Source material
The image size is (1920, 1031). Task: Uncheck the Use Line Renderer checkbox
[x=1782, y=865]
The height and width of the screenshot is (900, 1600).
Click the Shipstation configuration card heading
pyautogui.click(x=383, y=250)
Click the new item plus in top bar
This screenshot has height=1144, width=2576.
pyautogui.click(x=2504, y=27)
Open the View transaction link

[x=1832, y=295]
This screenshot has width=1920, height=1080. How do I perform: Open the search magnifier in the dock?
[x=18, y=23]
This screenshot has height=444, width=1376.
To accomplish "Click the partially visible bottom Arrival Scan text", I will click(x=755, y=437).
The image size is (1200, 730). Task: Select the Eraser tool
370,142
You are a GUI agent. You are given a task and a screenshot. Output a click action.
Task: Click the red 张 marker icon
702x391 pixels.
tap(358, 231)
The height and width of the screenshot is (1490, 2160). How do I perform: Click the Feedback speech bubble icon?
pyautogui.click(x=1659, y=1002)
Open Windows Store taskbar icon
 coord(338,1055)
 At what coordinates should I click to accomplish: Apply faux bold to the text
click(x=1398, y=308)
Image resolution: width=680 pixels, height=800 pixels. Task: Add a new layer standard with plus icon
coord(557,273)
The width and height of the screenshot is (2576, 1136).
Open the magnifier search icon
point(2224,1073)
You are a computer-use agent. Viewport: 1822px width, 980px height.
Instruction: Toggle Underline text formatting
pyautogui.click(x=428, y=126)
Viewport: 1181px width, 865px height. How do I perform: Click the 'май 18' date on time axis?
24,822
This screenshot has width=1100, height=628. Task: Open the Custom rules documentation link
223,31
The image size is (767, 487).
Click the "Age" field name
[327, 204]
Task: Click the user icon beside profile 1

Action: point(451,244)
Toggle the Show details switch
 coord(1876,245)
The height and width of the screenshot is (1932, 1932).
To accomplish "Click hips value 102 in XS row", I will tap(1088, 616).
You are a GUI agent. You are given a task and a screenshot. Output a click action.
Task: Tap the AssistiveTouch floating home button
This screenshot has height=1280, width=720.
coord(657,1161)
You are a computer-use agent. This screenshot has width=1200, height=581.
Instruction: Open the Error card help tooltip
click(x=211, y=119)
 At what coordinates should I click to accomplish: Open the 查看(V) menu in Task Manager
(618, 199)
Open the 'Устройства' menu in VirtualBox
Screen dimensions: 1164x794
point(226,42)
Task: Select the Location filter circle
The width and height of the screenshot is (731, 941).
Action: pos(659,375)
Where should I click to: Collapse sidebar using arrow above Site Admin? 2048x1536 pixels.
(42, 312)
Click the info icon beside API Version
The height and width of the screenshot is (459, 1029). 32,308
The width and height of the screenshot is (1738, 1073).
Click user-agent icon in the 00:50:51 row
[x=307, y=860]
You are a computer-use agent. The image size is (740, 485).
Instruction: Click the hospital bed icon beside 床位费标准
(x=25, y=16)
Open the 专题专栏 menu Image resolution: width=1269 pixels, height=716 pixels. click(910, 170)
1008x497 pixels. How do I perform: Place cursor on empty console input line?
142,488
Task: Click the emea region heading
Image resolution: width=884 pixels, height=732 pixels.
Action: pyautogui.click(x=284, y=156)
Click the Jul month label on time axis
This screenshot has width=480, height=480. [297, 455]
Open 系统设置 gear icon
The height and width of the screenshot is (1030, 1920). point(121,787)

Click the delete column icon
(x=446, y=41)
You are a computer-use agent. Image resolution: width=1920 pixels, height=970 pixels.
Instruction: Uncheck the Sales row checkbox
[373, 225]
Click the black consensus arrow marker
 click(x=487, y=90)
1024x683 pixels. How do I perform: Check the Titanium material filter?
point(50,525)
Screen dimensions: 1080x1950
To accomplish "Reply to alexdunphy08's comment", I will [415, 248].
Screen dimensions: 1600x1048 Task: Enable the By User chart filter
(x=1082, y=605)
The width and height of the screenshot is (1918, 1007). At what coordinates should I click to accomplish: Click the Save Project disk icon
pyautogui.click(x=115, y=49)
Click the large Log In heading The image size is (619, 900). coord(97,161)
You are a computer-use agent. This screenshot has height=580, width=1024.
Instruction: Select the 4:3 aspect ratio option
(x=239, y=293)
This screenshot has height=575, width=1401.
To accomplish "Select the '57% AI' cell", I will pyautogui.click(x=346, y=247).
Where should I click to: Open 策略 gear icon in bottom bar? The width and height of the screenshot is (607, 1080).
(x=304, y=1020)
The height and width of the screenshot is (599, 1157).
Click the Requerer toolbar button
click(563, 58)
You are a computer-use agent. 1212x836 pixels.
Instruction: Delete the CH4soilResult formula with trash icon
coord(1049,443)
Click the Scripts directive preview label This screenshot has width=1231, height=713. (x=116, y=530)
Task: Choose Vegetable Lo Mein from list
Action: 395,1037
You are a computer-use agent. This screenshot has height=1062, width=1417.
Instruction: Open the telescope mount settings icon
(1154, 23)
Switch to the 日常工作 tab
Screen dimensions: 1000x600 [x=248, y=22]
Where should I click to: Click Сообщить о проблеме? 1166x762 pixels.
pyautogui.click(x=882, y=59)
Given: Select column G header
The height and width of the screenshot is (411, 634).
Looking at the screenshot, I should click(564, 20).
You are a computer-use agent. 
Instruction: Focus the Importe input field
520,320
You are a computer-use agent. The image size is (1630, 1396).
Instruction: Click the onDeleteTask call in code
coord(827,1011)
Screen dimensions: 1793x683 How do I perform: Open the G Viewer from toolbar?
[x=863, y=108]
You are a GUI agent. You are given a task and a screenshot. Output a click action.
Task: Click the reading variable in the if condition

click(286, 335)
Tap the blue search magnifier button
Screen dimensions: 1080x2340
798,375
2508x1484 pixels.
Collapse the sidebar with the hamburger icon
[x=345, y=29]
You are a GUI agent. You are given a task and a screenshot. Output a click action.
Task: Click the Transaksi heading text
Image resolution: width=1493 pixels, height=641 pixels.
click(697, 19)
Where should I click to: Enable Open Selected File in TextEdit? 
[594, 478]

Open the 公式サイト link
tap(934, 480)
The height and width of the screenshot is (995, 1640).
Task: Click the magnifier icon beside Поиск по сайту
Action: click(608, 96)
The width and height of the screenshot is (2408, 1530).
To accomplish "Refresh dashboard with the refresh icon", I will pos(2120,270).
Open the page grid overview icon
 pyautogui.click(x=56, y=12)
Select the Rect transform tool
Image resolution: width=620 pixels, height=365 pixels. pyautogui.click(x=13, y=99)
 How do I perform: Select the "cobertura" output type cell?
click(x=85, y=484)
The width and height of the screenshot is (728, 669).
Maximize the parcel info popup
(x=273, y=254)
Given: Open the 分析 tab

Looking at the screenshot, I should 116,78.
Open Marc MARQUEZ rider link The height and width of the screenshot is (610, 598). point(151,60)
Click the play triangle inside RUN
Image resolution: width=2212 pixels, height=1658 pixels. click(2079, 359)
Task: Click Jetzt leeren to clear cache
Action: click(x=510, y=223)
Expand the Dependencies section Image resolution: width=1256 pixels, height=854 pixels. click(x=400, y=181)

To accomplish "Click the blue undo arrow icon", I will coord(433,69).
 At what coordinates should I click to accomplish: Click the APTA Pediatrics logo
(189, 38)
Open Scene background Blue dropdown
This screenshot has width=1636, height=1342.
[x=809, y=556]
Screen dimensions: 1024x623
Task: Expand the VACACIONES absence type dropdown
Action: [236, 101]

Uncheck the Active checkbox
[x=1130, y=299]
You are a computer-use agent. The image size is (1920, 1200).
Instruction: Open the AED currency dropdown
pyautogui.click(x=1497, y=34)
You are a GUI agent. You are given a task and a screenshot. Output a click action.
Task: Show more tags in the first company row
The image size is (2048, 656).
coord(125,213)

Given request
Reproduce all of the records, replacing "checkbox" with "check box" wherever it occurs and leaving everything else unchanged.

Answer to this exercise
The image size is (1920, 1031). Task: Uncheck the Use Line Renderer check box
[x=1782, y=865]
The height and width of the screenshot is (900, 1600).
Click the Shipstation configuration card heading
pyautogui.click(x=383, y=250)
Click the new item plus in top bar
This screenshot has height=1144, width=2576.
pyautogui.click(x=2504, y=27)
Open the View transaction link

[x=1832, y=295]
This screenshot has width=1920, height=1080. How do I perform: Open the search magnifier in the dock?
[x=18, y=23]
This screenshot has height=444, width=1376.
To accomplish "Click the partially visible bottom Arrival Scan text", I will click(x=755, y=437).
The image size is (1200, 730). Task: Select the Eraser tool
370,142
You are a GUI agent. You are given a task and a screenshot. Output a click action.
Task: Click the red 张 marker icon
702x391 pixels.
tap(358, 231)
The height and width of the screenshot is (1490, 2160). How do I perform: Click the Feedback speech bubble icon?
pyautogui.click(x=1659, y=1002)
Open Windows Store taskbar icon
 coord(338,1055)
 At what coordinates should I click to accomplish: Apply faux bold to the text
click(x=1398, y=308)
Image resolution: width=680 pixels, height=800 pixels. Task: Add a new layer standard with plus icon
coord(557,273)
The width and height of the screenshot is (2576, 1136).
Open the magnifier search icon
point(2224,1073)
You are a computer-use agent. Viewport: 1822px width, 980px height.
Instruction: Toggle Underline text formatting
pyautogui.click(x=428, y=126)
Viewport: 1181px width, 865px height. How do I perform: Click the 'май 18' date on time axis?
24,822
This screenshot has width=1100, height=628. Task: Open the Custom rules documentation link
223,31
The image size is (767, 487).
Click the "Age" field name
[327, 204]
Task: Click the user icon beside profile 1

Action: point(451,244)
Toggle the Show details switch
 coord(1876,245)
The height and width of the screenshot is (1932, 1932).
To accomplish "Click hips value 102 in XS row", I will tap(1088, 616).
You are a GUI agent. You are given a task and a screenshot. Output a click action.
Task: Tap the AssistiveTouch floating home button
This screenshot has height=1280, width=720.
coord(657,1161)
You are a computer-use agent. This screenshot has width=1200, height=581.
Instruction: Open the Error card help tooltip
click(x=211, y=119)
 At what coordinates should I click to accomplish: Open the 查看(V) menu in Task Manager
(618, 199)
Open the 'Устройства' menu in VirtualBox
Screen dimensions: 1164x794
point(226,42)
Task: Select the Location filter circle
The width and height of the screenshot is (731, 941).
Action: pos(659,375)
Where should I click to: Collapse sidebar using arrow above Site Admin? 2048x1536 pixels.
(42, 312)
Click the info icon beside API Version
The height and width of the screenshot is (459, 1029). 32,308
The width and height of the screenshot is (1738, 1073).
Click user-agent icon in the 00:50:51 row
[x=307, y=860]
You are a computer-use agent. The image size is (740, 485).
Instruction: Click the hospital bed icon beside 床位费标准
(x=25, y=16)
Open the 专题专栏 menu Image resolution: width=1269 pixels, height=716 pixels. click(910, 170)
1008x497 pixels. How do I perform: Place cursor on empty console input line?
142,488
Task: Click the emea region heading
Image resolution: width=884 pixels, height=732 pixels.
Action: pyautogui.click(x=284, y=156)
Click the Jul month label on time axis
This screenshot has width=480, height=480. [297, 455]
Open 系统设置 gear icon
The height and width of the screenshot is (1030, 1920). point(121,787)

Click the delete column icon
(x=446, y=41)
You are a computer-use agent. Image resolution: width=1920 pixels, height=970 pixels.
Instruction: Uncheck the Sales row check box
[373, 225]
Click the black consensus arrow marker
 click(x=487, y=90)
1024x683 pixels. How do I perform: Check the Titanium material filter?
point(50,525)
Screen dimensions: 1080x1950
To accomplish "Reply to alexdunphy08's comment", I will [415, 248].
Screen dimensions: 1600x1048 Task: Enable the By User chart filter
(x=1082, y=605)
The width and height of the screenshot is (1918, 1007). At what coordinates should I click to accomplish: Click the Save Project disk icon
pyautogui.click(x=115, y=49)
Click the large Log In heading The image size is (619, 900). coord(97,161)
You are a computer-use agent. This screenshot has height=580, width=1024.
Instruction: Select the 4:3 aspect ratio option
(x=239, y=293)
This screenshot has height=575, width=1401.
To accomplish "Select the '57% AI' cell", I will pyautogui.click(x=346, y=247).
Where should I click to: Open 策略 gear icon in bottom bar? The width and height of the screenshot is (607, 1080).
(x=304, y=1020)
The height and width of the screenshot is (599, 1157).
Click the Requerer toolbar button
click(563, 58)
You are a computer-use agent. 1212x836 pixels.
Instruction: Delete the CH4soilResult formula with trash icon
coord(1049,443)
Click the Scripts directive preview label This screenshot has width=1231, height=713. (x=116, y=530)
Task: Choose Vegetable Lo Mein from list
Action: 395,1037
You are a computer-use agent. This screenshot has height=1062, width=1417.
Instruction: Open the telescope mount settings icon
(1154, 23)
Switch to the 日常工作 tab
Screen dimensions: 1000x600 [x=248, y=22]
Where should I click to: Click Сообщить о проблеме? 1166x762 pixels.
pyautogui.click(x=882, y=59)
Given: Select column G header
The height and width of the screenshot is (411, 634).
Looking at the screenshot, I should click(564, 20).
You are a computer-use agent. 
Instruction: Focus the Importe input field
520,320
You are a computer-use agent. The image size is (1630, 1396).
Instruction: Click the onDeleteTask call in code
coord(827,1011)
Screen dimensions: 1793x683 How do I perform: Open the G Viewer from toolbar?
[x=863, y=108]
You are a GUI agent. You are given a task and a screenshot. Output a click action.
Task: Click the reading variable in the if condition

click(286, 335)
Tap the blue search magnifier button
Screen dimensions: 1080x2340
798,375
2508x1484 pixels.
Collapse the sidebar with the hamburger icon
[x=345, y=29]
You are a GUI agent. You are given a task and a screenshot. Output a click action.
Task: Click the Transaksi heading text
Image resolution: width=1493 pixels, height=641 pixels.
click(697, 19)
Where should I click to: Enable Open Selected File in TextEdit? 
[594, 478]

Open the 公式サイト link
tap(934, 480)
The height and width of the screenshot is (995, 1640).
Task: Click the magnifier icon beside Поиск по сайту
Action: click(608, 96)
The width and height of the screenshot is (2408, 1530).
To accomplish "Refresh dashboard with the refresh icon", I will pos(2120,270).
Open the page grid overview icon
 pyautogui.click(x=56, y=12)
Select the Rect transform tool
Image resolution: width=620 pixels, height=365 pixels. pyautogui.click(x=13, y=99)
 How do I perform: Select the "cobertura" output type cell?
click(x=85, y=484)
The width and height of the screenshot is (728, 669).
Maximize the parcel info popup
(x=273, y=254)
Given: Open the 分析 tab

Looking at the screenshot, I should 116,78.
Open Marc MARQUEZ rider link The height and width of the screenshot is (610, 598). point(151,60)
Click the play triangle inside RUN
Image resolution: width=2212 pixels, height=1658 pixels. click(2079, 359)
Task: Click Jetzt leeren to clear cache
Action: click(x=510, y=223)
Expand the Dependencies section Image resolution: width=1256 pixels, height=854 pixels. click(x=400, y=181)

To accomplish "Click the blue undo arrow icon", I will coord(433,69).
 At what coordinates should I click to accomplish: Click the APTA Pediatrics logo
(189, 38)
Open Scene background Blue dropdown
This screenshot has width=1636, height=1342.
[x=809, y=556]
Screen dimensions: 1024x623
Task: Expand the VACACIONES absence type dropdown
Action: [236, 101]

Uncheck the Active check box
[x=1130, y=299]
You are a computer-use agent. The image size is (1920, 1200).
Instruction: Open the AED currency dropdown
pyautogui.click(x=1497, y=34)
You are a GUI agent. You are given a task and a screenshot. Output a click action.
Task: Show more tags in the first company row
The image size is (2048, 656).
coord(125,213)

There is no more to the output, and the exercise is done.